■ TEXTABSCHNITT

────

Kreative Rätsel und Kartengefechte

Kreative Aufgaben bereichern die klassische Gwent-Mechanik.
Das liegt vor allem an den kreativen Rätselsituationen, wenn man mit einem festen Kartenset z.B. nur eine Runde Zeit hat, spezielle Ziele zu erfüllen: Mal muss man eine wahnsinnige inmitten gesunder Kühe erlegen, alle Gegner auf genau einen Lebenspunkt herunter bringen oder drei Goldladungen abfangen, bevor sie verschwinden. Manchmal ist genau eine Zugreihenfolge von Karten notwendig, um das Rätsel zu lösen, so dass man angenehm ins Grübeln kommt. Hier gilt es, die Kartentexte genau zu studieren, um die Wechselwirkungen von Befehlen und Aufladungen zu verinnerlichen.

Von den drei Schwierigkeitsgraden würde ich selbst erfahrenen Gwent-Spielern zunächst den mittleren empfehlen. Gegen klassische Feinde wie etwa Banditen oder Nilfgaard kämpft man dann meist über die vollen drei Runden unter Einsatz seiner zufällig gezogenen Karten. Auch hier muss man CD Projekt RED ein großes Lob aussprechen, was die künstlerische sowie inhaltliche Vielfalt betrifft. Es gibt klasse designte Karten, wobei manche auch so animiert sind, dass

Sehr ansehnlich: Manche Helden bzw. Feinde sind auch in den Karten animiert.
sich der feindliche Held oder Drache z.B. im Bild räkelt. Hinzu kommen tolle Verstärkungs- und Kombinationseffekte, natürlich Feuer, Nebel, Regen & Co, die sowohl einzelne Reihen als auch Karten betreffen, so dass man gezielt Kettenreaktionen auslösen kann.

Das Motivierende ist natürlich auch der Deckbau, der sich im Laufe des Abenteuers immer komplexer darstellt. Zu Beginn hat man lediglich ein Standard-Repertoire mit lyrischen Helden, Bannern, Soldaten, Schätzen & Co, aber wenn man sein Lager ausbaut, Quests erledigt sowie Schätze findet, kann man nicht nur an die 20 exklusive Karten für den Online-Modus erhalten, sondern sein Kontingent an Karten für die Kampagne effizient erweitert. Und je mehr Auswahl man hat, desto größer ist natürlich die Qual der Wahl, welche letztlich in den Pool der 25 Karten für Gefechte kommen sollen. Innerhalb der vielfältigen sowie abwechslungsreichen Kartenduelle habe ich lediglich eine Funktion zum rückgängig machen der letzten Aktion vermisst, weil man sich doch schonmal vertut.

────

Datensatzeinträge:
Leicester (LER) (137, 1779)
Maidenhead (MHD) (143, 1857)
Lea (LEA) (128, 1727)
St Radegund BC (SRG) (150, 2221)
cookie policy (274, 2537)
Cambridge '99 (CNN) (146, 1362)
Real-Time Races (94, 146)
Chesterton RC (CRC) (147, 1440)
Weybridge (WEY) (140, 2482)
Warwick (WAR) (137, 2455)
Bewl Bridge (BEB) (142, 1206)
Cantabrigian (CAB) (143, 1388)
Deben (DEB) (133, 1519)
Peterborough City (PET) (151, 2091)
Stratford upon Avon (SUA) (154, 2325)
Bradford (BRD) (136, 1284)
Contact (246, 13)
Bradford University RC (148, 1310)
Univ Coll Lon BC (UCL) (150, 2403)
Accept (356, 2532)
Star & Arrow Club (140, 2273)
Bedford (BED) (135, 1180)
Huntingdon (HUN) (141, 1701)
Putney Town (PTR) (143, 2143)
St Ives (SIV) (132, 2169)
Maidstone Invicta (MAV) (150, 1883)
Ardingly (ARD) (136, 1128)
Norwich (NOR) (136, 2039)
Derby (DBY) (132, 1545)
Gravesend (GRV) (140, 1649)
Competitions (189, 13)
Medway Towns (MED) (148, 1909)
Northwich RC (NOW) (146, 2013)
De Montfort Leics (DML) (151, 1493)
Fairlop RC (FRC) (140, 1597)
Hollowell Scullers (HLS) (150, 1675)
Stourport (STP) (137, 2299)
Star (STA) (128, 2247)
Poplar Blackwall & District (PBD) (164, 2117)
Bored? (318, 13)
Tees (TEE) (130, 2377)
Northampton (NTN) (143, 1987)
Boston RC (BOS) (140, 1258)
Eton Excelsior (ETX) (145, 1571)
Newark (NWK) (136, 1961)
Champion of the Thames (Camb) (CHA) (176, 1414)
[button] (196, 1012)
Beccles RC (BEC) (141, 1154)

────

■ AUFGABE 1
Aus wie vielen Karten besteht laut dem Textabschnitt über Gwent der Pool für Gefechte?
■ AUFGABE 2
Schreib den Textabschnitt über Gwent im Anschluss an seinen letzten Satz fort.

■ ANTWORT 1
Aus 25 Karten.

■ ANTWORT 2
Fazit

Kann man mal machen: Statt eine kleine Erweiterung für Gwent zu veröffentlichen, präsentiert CD Projekt RED ein ausgewachsenes Taktik-Rollenspiel für Solisten, dessen epische Story über 25 Stunden samt aller Dialoge komplett auf Deutsch eingesprochen wurde. Hinzu kommen Entscheidungen mit Konsequenzen, die sich spürbar auswirken. Auch wenn mich die Sammelei von Holz, Gold und Rekruten irgendwann ein wenig nervte und mir die Charaktere nicht so ans Herz gewachsen sind wie jene in The Banner Saga, haben die Artdesigner der Polen hervorragende Arbeit geleistet: Die Spielwelt sieht einfach klasse aus, die Karten sind wunderbar animiert. Noch wichtiger ist, dass die auf Gwent beruhende Spielmechanik so viel Anspruch und Abwechslung bietet, dass man immer wieder in angenehme Rätselsituationen kommt. Und der Deckbau macht auch Spaß! Wer Trading-Card-Games, Fantasy im Allgemeinen oder natürlich The Witcher im Besonderen mag, wird richtig gut unterhalten.

Pro

  • sehr ansehnliche Kulisse
  • gelungene Transformation der Witcher-Welt
  • epische Story mit Entscheidungen
  • anspruchsvolle Rundentaktik mit Rätselflair
  • gute Sammelkartenmechanik
  • Lager ausbauen und Deck verfeinern
  • komplette deutsche Sprachausgabe und Texte
  • drei Schwierigkeitsgrade

Kontra

  • etwas viel Sammelei nervt auf Dauer
  • Charaktere bleiben blasser als in The Witcher 3
  • Moral nicht relevant genug, weil stets anpassbar
  • kaum Engpässe über Rohstoffe
  • keine Undo-Funktion

Wertung

PC

Die Spielwelt sieht klasse aus, die Karten sind wunderbar animiert. Wer Trading-Card-Games, Fantasy und Rundentaktik mag, wird richtig gut unterhalten.

PlayStation4

Die Spielwelt sieht klasse aus, die Karten sind wunderbar animiert. Wer Trading-Card-Games, Fantasy und Rundentaktik mag, wird richtig gut unterhalten.

XboxOne

Die Spielwelt sieht klasse aus, die Karten sind wunderbar animiert. Wer Trading-Card-Games, Fantasy und Rundentaktik mag, wird richtig gut unterhalten.